Wage Insurance Needed to Counter Large Earnings Losses Experienced by Trade-Displaced Workers

October 11, 2001

Contact:    Lori G. Kletzer    (831) 459-3596

Washington, DC—Two-thirds of trade-dislocated workers earn less when they find a new job than they did on their old job. One quarter of these workers experience earnings losses in excess of 30 percent. Our political process should do a better job of recognizing these costs of freer trade to individual workers and implement effective mechanisms for easing the necessary adjustments. A program of wage insurance that would replace a substantial portion of the lost earnings, for up to two years following the date of initial job loss, would directly address these costs and should be adopted.

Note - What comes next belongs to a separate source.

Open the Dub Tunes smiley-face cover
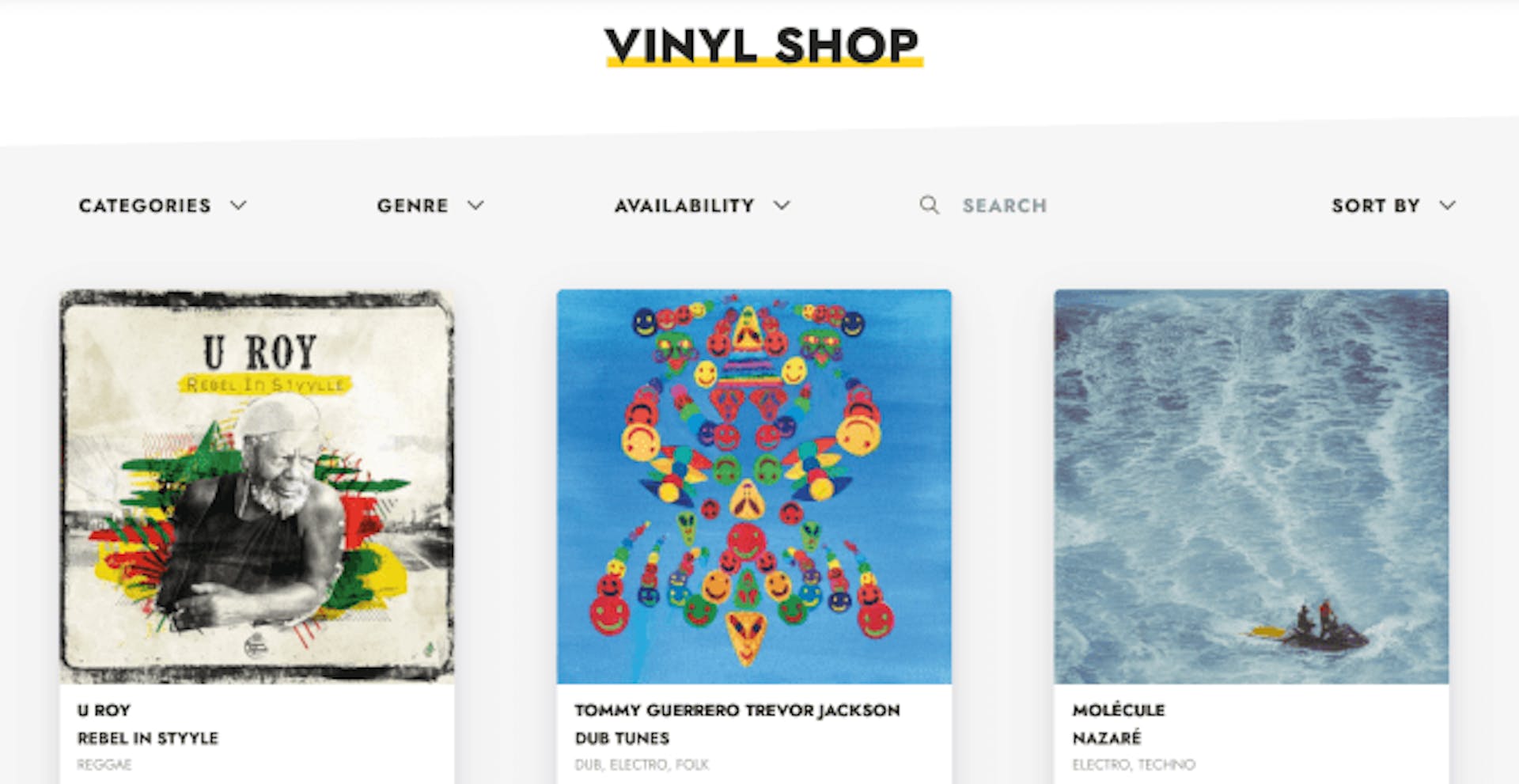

Job Loss from Imports: Measuring the Costs by Lori G. Kletzer, the second publication in the Institute's Globalization Balance Sheet series, concludes that many American workers are concerned about trade-related job loss with good reason. Import-competing job loss is very costly. Vulnerable workers experience considerable difficulty regaining employment, and suffer large and persistent earnings losses upon reemployment.

Globalization brings large and widespread benefits to the economy as a whole. But this process imposes costs that are concentrated on the workers in domestic industries whose products compete with imports. Producers also incur costs but public concern, as measured in opinion polls, is largely for workers who are at risk of losing jobs and wages. Large economywide benefits can be used to compensate the losers from freer trade.

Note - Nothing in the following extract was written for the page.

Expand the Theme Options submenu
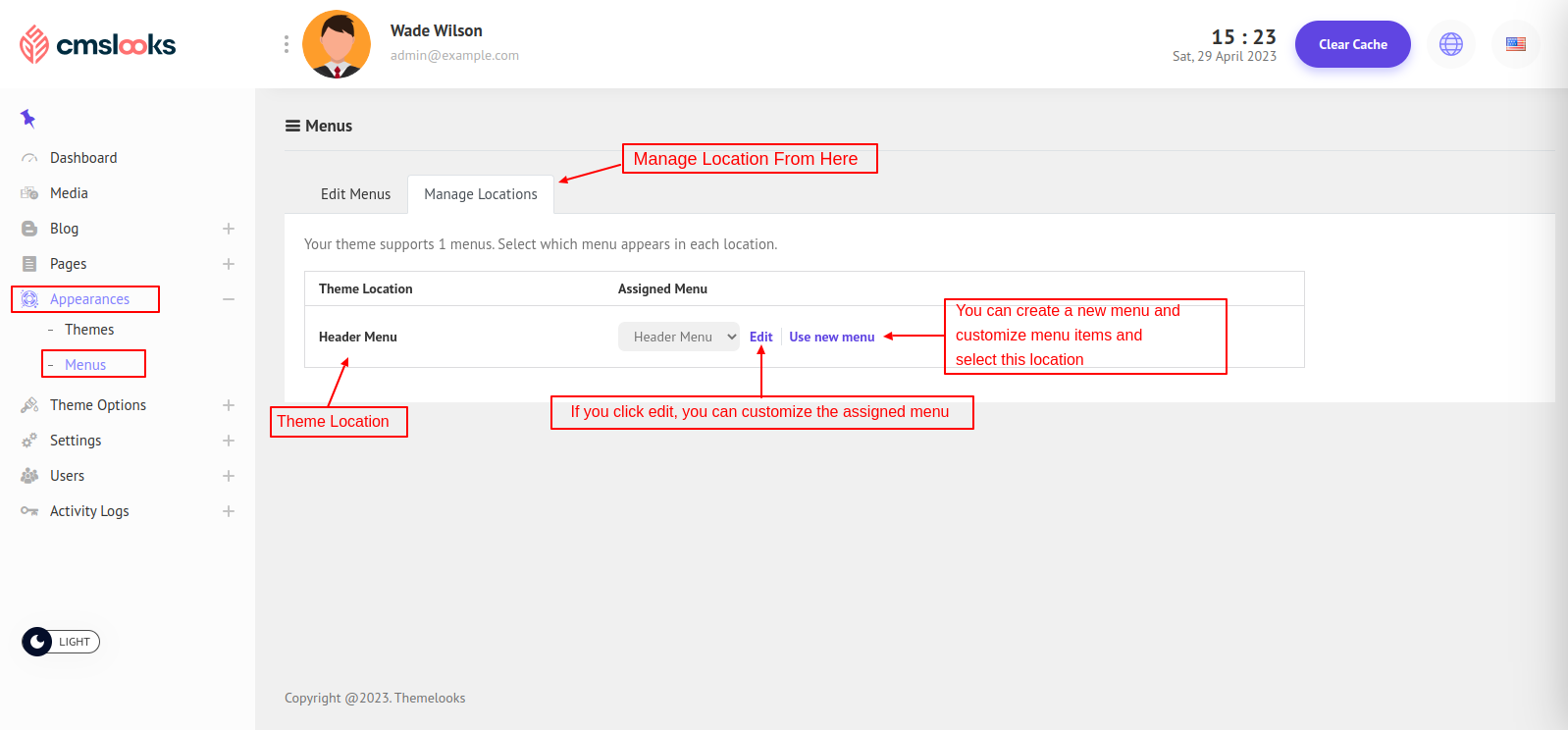 (229, 405)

This new study identifies who bears these costs and measures the size of the burden. It reveals that there is indeed job loss associated with import competition and that job loss is costly for many workers due to difficulties finding new employment at a level of pay similar to the old job. But these high costs are not unique to "trade-displaced" workers, as workers displaced from manufacturing jobs for other reasons incur similar costs. If workers and consequences are alike, across differing causes of job loss such as increasing foreign competition, technological change, downsizing, and restructuring, then policymakers should consider adjustment programs for all displaced workers and broaden eligibility for them beyond trade-displaced workers.

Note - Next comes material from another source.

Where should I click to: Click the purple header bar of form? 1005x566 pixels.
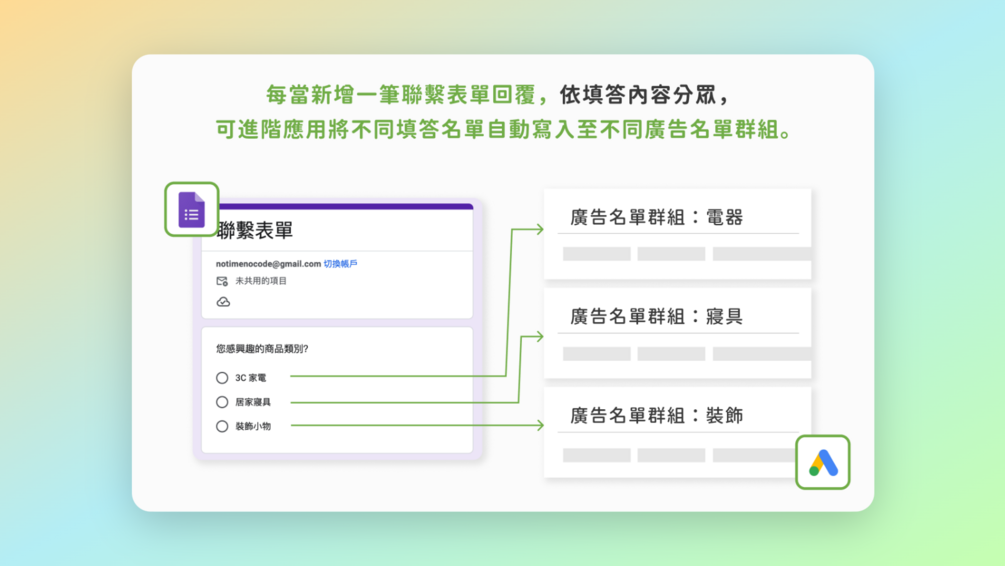[x=345, y=206]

Kletzer bases these conclusions on three key findings:

  • Workers displaced from import-competing manufacturing industries are similar to other displaced manufacturing workers with respect to age, educational attainment, and job tenure. They are slightly older, notably less educated and with longer job tenure than workers displaced from non-manufacturing industries.
  • The transition to a new job is difficult for these workers yet the difficulties do not end with the new job. As noted above, two-thirds of trade-dislocated workers earn less when they find a new job than they did on their old job. One quarter of these workers experience earnings losses in excess of 30 percent. This distribution of earnings losses is very similar to that found for all displaced manufacturing workers.
  • The industry where workers are reemployed matters a great deal for earnings losses. About one-third of all import-competing displaced workers are reemployed back in manufacturing. Another one-third are reemployed in the nonmanufacturing sector and the remaining one-third were not reemployed at all when surveyed. Regaining employment in manufacturing greatly reduces earnings losses.

Based on the analysis in the book, Kletzer offers three policy implications:

  • The strong association between advanced age, less formal education, long tenure, and difficult labor market adjustment can be used to target assistance at certain groups of workers rather than providing the same services to all.
  • One cost-effective approach may be to offer low-cost job search assistance to aid workers in reemployment in manufacturing, where earnings losses will likely be minimized.
  • A program of wage insurance should be adopted. Kletzer proposes a program open to all workers displaced through no fault of their own, under which workers reemployed in a new job that pays less than the old job would have a substantial portion of their lost earnings replaced for up to two years. For example, at a 50 percent replacement rate, a displaced worker who once earned $40,000 per year and was reemployed in a new job paying $30,000 per year would receive $5,000 per year for a period from the time of re-employment to two years after initial job loss. Annual payments could be capped, perhaps at $10,000. Eligibility could be limited to workers with a minimum of two years tenure on the old job. A key advantage of wage insurance, as a component of the safety net for displaced workers, is that it encourages reemployment. Wage insurance also directly addresses the critical problem revealed in the study: earnings losses upon reemployment.

    About the Author

    Lori G. Kletzer is an associate professor of economics at the University of California, Santa Cruz. This book was written while she was a Visiting Fellow at the Institute for International Economics. Before joining UCSC, she was a faculty member at Williams College. She has also taught at the University of Washington and was a Visiting Fellow at the Brookings Institution. Her research has been published in a number of professional journals including the American Economic Review, Journal of Economic Perspectives and Industrial Relations. Dr. Kletzer has a forthcoming book, to be published by the W.E. Upjohn Institute for Employment Research, that examines the relationship between increasing foreign competition and changes in employment and job loss at the industry level, Imports, Exports and Jobs: What does Trade mean for employment and Job Loss?

    About the Institute

    The Institute for International Economics is a private, nonprofit research institution for the study and discussion of international economic policy. The Institute, directed by C. Fred Bergsten, provides fresh analyses of key economic, monetary, trade and investment issues and recommends practical policy approaches for strengthening public policy toward these important topics. The Institute receives funding from a large number of private foundations and corporations.